Apparition of peace?
In Rwanda, more than 2,000 Hutus and Tutsis gathered to celebrate Christmas Mass at the Kibeho church compound where students claim they saw an apparition of the Virgin Mary 15 years ago.
The Hutu and Tutsi pilgrims came from all over Rwanda, as they have since the mid-1980s. In 1994, during the Hutu massacre of Tutsis, thousands were killed when they sought refuge at the Kibeho parish church.
Father Calixte Gakurude said in his sermon that he hoped people would begin heeding Mary’s message to work toward peace on Earth.
Caroling in Kabul
In Afghanistan, aid workers marked the capital’s first Christmas under control of the Islamic Taliban army, gathering in Kabul and on a hill above the war-battered city to sing Christmas carols.

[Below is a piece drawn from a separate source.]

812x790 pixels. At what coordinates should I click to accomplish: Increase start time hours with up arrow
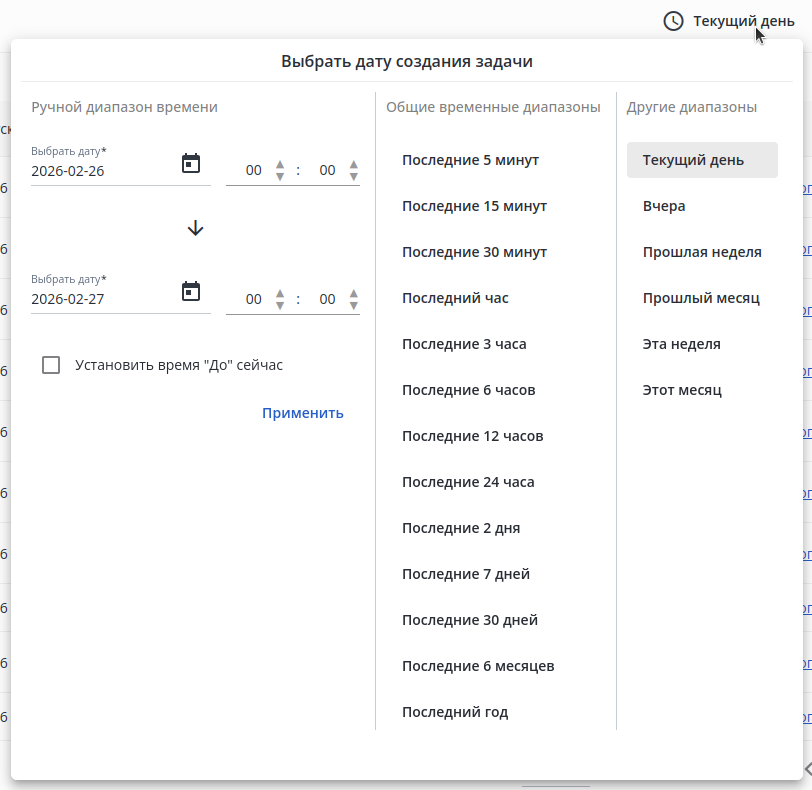pyautogui.click(x=280, y=164)
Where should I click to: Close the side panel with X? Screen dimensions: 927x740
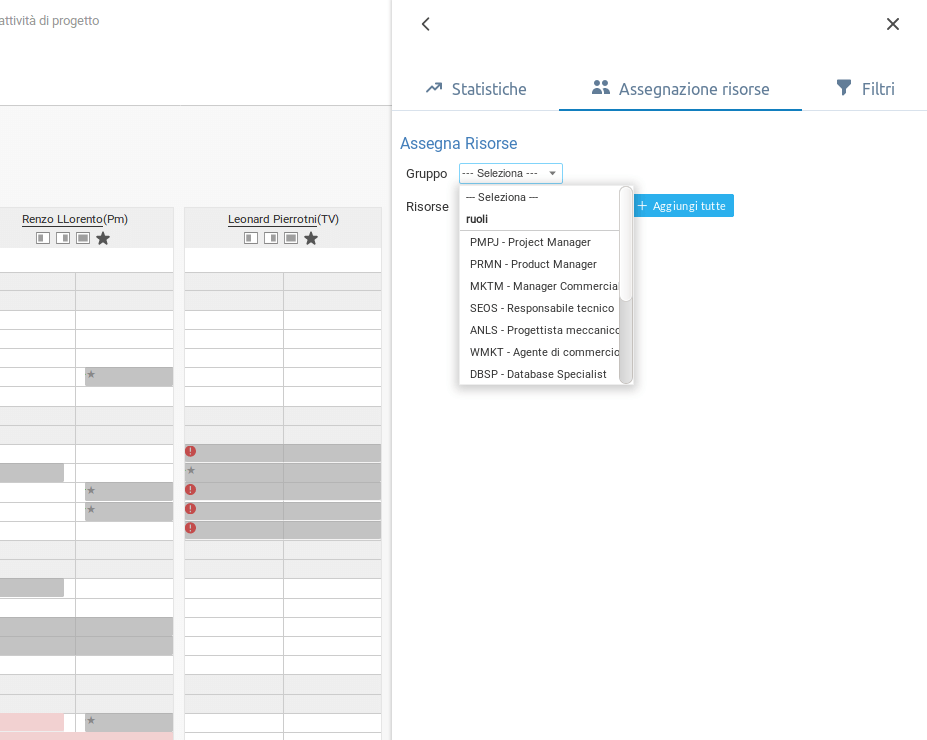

“It’s Christmas Eve. A very big holiday for us,” one worshiper carefully explained to curious soldiers standing guard. There was some fear the soldiers might misinterpret the reason for the raised voices singing “The First Noel.”
Peace for peacekeepers
Far from their homes, many of the 33,000 troops spending the holiday with the NATO-led peacekeeping force in Bosnia got at least one present from Santa - a white Christmas.
American, British and German soldiers lit candles to pray that peace would hold in Bosnia - as much for their sakes’ as for the Bosnians.